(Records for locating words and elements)

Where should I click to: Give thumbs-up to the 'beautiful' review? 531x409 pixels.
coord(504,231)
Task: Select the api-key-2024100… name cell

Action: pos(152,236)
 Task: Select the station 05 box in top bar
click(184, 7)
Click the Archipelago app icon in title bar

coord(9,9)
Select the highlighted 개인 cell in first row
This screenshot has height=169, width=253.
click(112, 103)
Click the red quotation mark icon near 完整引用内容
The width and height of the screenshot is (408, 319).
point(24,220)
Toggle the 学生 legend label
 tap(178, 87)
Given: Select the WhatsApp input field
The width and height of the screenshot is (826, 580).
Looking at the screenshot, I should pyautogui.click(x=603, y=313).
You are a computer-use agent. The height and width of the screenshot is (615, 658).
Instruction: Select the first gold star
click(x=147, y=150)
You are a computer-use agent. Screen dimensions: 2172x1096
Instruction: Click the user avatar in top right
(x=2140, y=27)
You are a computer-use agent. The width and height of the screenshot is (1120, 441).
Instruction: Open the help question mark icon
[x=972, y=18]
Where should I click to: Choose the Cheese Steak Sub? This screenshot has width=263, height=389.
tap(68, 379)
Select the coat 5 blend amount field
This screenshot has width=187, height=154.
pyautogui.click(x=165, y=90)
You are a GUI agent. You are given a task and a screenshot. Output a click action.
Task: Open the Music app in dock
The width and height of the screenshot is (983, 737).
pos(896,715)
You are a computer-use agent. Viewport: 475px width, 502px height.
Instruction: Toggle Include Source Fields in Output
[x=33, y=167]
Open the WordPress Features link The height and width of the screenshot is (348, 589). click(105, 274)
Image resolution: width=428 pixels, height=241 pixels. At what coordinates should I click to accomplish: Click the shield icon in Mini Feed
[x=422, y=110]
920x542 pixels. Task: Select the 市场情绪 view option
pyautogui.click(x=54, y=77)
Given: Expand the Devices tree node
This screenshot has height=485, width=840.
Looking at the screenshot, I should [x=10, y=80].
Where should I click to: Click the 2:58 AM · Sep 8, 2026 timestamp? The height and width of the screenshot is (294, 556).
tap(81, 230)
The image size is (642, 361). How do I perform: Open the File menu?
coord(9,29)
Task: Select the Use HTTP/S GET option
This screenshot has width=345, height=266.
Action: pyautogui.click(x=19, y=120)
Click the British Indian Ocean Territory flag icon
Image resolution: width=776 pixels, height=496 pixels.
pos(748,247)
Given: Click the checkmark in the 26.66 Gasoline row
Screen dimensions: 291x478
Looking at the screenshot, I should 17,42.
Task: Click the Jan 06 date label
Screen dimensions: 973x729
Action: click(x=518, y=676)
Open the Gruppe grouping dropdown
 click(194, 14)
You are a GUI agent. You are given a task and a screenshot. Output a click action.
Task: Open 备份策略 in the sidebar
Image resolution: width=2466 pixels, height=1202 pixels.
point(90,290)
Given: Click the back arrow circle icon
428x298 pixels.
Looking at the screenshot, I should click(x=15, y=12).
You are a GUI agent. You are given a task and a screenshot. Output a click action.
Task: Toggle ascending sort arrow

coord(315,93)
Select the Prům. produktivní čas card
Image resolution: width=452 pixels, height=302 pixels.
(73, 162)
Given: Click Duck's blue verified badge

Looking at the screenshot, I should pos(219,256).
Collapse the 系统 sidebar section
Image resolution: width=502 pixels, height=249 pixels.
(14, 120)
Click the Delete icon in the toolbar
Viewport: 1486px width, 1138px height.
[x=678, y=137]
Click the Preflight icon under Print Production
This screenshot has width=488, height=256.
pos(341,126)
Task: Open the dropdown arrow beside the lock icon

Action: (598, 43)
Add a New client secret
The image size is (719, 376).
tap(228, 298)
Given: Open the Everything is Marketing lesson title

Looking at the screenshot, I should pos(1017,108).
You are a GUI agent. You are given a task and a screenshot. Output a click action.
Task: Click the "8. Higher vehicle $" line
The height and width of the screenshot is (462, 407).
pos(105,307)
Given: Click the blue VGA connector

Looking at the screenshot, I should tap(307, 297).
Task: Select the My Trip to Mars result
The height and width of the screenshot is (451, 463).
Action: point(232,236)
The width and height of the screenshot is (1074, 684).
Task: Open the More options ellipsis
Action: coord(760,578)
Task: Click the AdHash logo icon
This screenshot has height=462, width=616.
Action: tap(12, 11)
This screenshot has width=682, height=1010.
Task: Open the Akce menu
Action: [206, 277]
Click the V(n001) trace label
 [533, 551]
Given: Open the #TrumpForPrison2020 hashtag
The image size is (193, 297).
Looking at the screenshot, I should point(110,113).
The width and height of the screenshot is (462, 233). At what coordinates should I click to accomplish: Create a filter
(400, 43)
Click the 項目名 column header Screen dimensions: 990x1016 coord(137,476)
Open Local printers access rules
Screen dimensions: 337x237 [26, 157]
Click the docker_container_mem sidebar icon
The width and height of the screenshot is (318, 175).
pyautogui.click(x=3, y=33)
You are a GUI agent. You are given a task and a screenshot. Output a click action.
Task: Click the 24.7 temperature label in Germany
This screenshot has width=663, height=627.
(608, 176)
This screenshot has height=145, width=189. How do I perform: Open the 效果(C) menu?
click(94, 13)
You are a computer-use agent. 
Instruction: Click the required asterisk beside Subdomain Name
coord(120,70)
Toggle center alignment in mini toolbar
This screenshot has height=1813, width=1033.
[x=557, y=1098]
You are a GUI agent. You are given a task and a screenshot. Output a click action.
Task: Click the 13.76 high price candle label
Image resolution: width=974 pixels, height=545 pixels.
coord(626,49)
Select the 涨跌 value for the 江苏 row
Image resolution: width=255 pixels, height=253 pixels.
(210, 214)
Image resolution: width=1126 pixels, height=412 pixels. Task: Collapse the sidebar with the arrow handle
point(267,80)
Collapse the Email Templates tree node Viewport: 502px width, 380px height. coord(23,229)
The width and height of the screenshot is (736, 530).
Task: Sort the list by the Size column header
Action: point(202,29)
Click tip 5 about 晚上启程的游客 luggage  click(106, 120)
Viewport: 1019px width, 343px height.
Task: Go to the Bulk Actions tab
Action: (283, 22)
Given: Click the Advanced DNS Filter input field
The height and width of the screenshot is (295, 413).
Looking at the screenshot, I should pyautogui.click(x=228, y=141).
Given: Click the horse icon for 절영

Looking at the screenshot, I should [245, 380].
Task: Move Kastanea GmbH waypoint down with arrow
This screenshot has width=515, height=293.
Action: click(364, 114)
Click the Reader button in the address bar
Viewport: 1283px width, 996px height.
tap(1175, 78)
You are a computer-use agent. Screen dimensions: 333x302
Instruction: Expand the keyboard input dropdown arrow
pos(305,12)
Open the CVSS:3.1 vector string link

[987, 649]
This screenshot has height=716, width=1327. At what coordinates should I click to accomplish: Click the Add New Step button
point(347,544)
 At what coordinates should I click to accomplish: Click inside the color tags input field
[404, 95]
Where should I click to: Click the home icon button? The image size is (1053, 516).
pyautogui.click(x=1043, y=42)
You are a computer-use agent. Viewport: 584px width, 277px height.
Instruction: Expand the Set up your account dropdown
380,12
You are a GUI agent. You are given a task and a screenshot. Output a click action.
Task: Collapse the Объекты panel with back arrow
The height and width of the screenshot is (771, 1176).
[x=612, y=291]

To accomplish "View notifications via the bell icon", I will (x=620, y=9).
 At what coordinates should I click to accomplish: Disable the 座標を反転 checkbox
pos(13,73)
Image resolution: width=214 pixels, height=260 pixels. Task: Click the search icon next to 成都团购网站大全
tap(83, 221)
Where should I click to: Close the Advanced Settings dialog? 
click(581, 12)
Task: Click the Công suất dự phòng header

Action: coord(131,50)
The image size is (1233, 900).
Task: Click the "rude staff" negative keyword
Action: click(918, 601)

Aim: Copy out every one of the records above, line for line, with each character unchanged.

Reply:
Where should I click to: Give thumbs-up to the 'beautiful' review? 531x409 pixels.
coord(504,231)
Task: Select the api-key-2024100… name cell

Action: pos(152,236)
 Task: Select the station 05 box in top bar
click(184, 7)
Click the Archipelago app icon in title bar

coord(9,9)
Select the highlighted 개인 cell in first row
This screenshot has height=169, width=253.
click(112, 103)
Click the red quotation mark icon near 完整引用内容
The width and height of the screenshot is (408, 319).
point(24,220)
Toggle the 学生 legend label
 tap(178, 87)
Given: Select the WhatsApp input field
The width and height of the screenshot is (826, 580).
Looking at the screenshot, I should pyautogui.click(x=603, y=313).
You are a computer-use agent. The height and width of the screenshot is (615, 658).
Instruction: Select the first gold star
click(x=147, y=150)
You are a computer-use agent. Screen dimensions: 2172x1096
Instruction: Click the user avatar in top right
(x=2140, y=27)
You are a computer-use agent. The width and height of the screenshot is (1120, 441).
Instruction: Open the help question mark icon
[x=972, y=18]
Where should I click to: Choose the Cheese Steak Sub? This screenshot has width=263, height=389.
tap(68, 379)
Select the coat 5 blend amount field
This screenshot has width=187, height=154.
pyautogui.click(x=165, y=90)
You are a GUI agent. You are given a task and a screenshot. Output a click action.
Task: Open the Music app in dock
The width and height of the screenshot is (983, 737).
pos(896,715)
You are a computer-use agent. Viewport: 475px width, 502px height.
Instruction: Toggle Include Source Fields in Output
[x=33, y=167]
Open the WordPress Features link The height and width of the screenshot is (348, 589). click(105, 274)
Image resolution: width=428 pixels, height=241 pixels. At what coordinates should I click to accomplish: Click the shield icon in Mini Feed
[x=422, y=110]
920x542 pixels. Task: Select the 市场情绪 view option
pyautogui.click(x=54, y=77)
Given: Expand the Devices tree node
This screenshot has height=485, width=840.
Looking at the screenshot, I should [x=10, y=80].
Where should I click to: Click the 2:58 AM · Sep 8, 2026 timestamp? The height and width of the screenshot is (294, 556).
tap(81, 230)
The image size is (642, 361). How do I perform: Open the File menu?
coord(9,29)
Task: Select the Use HTTP/S GET option
This screenshot has width=345, height=266.
Action: pyautogui.click(x=19, y=120)
Click the British Indian Ocean Territory flag icon
Image resolution: width=776 pixels, height=496 pixels.
pos(748,247)
Given: Click the checkmark in the 26.66 Gasoline row
Screen dimensions: 291x478
Looking at the screenshot, I should 17,42.
Task: Click the Jan 06 date label
Screen dimensions: 973x729
Action: click(x=518, y=676)
Open the Gruppe grouping dropdown
 click(194, 14)
You are a GUI agent. You are given a task and a screenshot. Output a click action.
Task: Open 备份策略 in the sidebar
Image resolution: width=2466 pixels, height=1202 pixels.
point(90,290)
Given: Click the back arrow circle icon
428x298 pixels.
Looking at the screenshot, I should click(x=15, y=12).
You are a GUI agent. You are given a task and a screenshot. Output a click action.
Task: Toggle ascending sort arrow

coord(315,93)
Select the Prům. produktivní čas card
Image resolution: width=452 pixels, height=302 pixels.
(73, 162)
Given: Click Duck's blue verified badge

Looking at the screenshot, I should pos(219,256).
Collapse the 系统 sidebar section
Image resolution: width=502 pixels, height=249 pixels.
(14, 120)
Click the Delete icon in the toolbar
Viewport: 1486px width, 1138px height.
[x=678, y=137]
Click the Preflight icon under Print Production
This screenshot has width=488, height=256.
pos(341,126)
Task: Open the dropdown arrow beside the lock icon

Action: (598, 43)
Add a New client secret
The image size is (719, 376).
tap(228, 298)
Given: Open the Everything is Marketing lesson title

Looking at the screenshot, I should pos(1017,108).
You are a GUI agent. You are given a task and a screenshot. Output a click action.
Task: Click the "8. Higher vehicle $" line
The height and width of the screenshot is (462, 407).
pos(105,307)
Given: Click the blue VGA connector

Looking at the screenshot, I should tap(307, 297).
Task: Select the My Trip to Mars result
The height and width of the screenshot is (451, 463).
Action: point(232,236)
The width and height of the screenshot is (1074, 684).
Task: Open the More options ellipsis
Action: coord(760,578)
Task: Click the AdHash logo icon
This screenshot has height=462, width=616.
Action: tap(12, 11)
This screenshot has width=682, height=1010.
Task: Open the Akce menu
Action: [206, 277]
Click the V(n001) trace label
 [533, 551]
Given: Open the #TrumpForPrison2020 hashtag
The image size is (193, 297).
Looking at the screenshot, I should point(110,113).
The width and height of the screenshot is (462, 233). At what coordinates should I click to accomplish: Create a filter
(400, 43)
Click the 項目名 column header Screen dimensions: 990x1016 coord(137,476)
Open Local printers access rules
Screen dimensions: 337x237 [26, 157]
Click the docker_container_mem sidebar icon
The width and height of the screenshot is (318, 175).
pyautogui.click(x=3, y=33)
You are a GUI agent. You are given a task and a screenshot. Output a click action.
Task: Click the 24.7 temperature label in Germany
This screenshot has width=663, height=627.
(608, 176)
This screenshot has height=145, width=189. How do I perform: Open the 效果(C) menu?
click(94, 13)
You are a computer-use agent. 
Instruction: Click the required asterisk beside Subdomain Name
coord(120,70)
Toggle center alignment in mini toolbar
This screenshot has height=1813, width=1033.
[x=557, y=1098]
You are a GUI agent. You are given a task and a screenshot. Output a click action.
Task: Click the 13.76 high price candle label
Image resolution: width=974 pixels, height=545 pixels.
coord(626,49)
Select the 涨跌 value for the 江苏 row
Image resolution: width=255 pixels, height=253 pixels.
(210, 214)
Image resolution: width=1126 pixels, height=412 pixels. Task: Collapse the sidebar with the arrow handle
point(267,80)
Collapse the Email Templates tree node Viewport: 502px width, 380px height. coord(23,229)
The width and height of the screenshot is (736, 530).
Task: Sort the list by the Size column header
Action: point(202,29)
Click tip 5 about 晚上启程的游客 luggage  click(106, 120)
Viewport: 1019px width, 343px height.
Task: Go to the Bulk Actions tab
Action: (283, 22)
Given: Click the Advanced DNS Filter input field
The height and width of the screenshot is (295, 413).
Looking at the screenshot, I should pyautogui.click(x=228, y=141).
Given: Click the horse icon for 절영

Looking at the screenshot, I should [245, 380].
Task: Move Kastanea GmbH waypoint down with arrow
This screenshot has width=515, height=293.
Action: click(364, 114)
Click the Reader button in the address bar
Viewport: 1283px width, 996px height.
tap(1175, 78)
You are a computer-use agent. Screen dimensions: 333x302
Instruction: Expand the keyboard input dropdown arrow
pos(305,12)
Open the CVSS:3.1 vector string link

[987, 649]
This screenshot has height=716, width=1327. At what coordinates should I click to accomplish: Click the Add New Step button
point(347,544)
 At what coordinates should I click to accomplish: Click inside the color tags input field
[404, 95]
Where should I click to: Click the home icon button? The image size is (1053, 516).
pyautogui.click(x=1043, y=42)
You are a computer-use agent. Viewport: 584px width, 277px height.
Instruction: Expand the Set up your account dropdown
380,12
You are a GUI agent. You are given a task and a screenshot. Output a click action.
Task: Collapse the Объекты panel with back arrow
The height and width of the screenshot is (771, 1176).
[x=612, y=291]

To accomplish "View notifications via the bell icon", I will (x=620, y=9).
 At what coordinates should I click to accomplish: Disable the 座標を反転 checkbox
pos(13,73)
Image resolution: width=214 pixels, height=260 pixels. Task: Click the search icon next to 成都团购网站大全
tap(83, 221)
Where should I click to: Close the Advanced Settings dialog? 
click(581, 12)
Task: Click the Công suất dự phòng header

Action: coord(131,50)
The image size is (1233, 900).
Task: Click the "rude staff" negative keyword
Action: click(918, 601)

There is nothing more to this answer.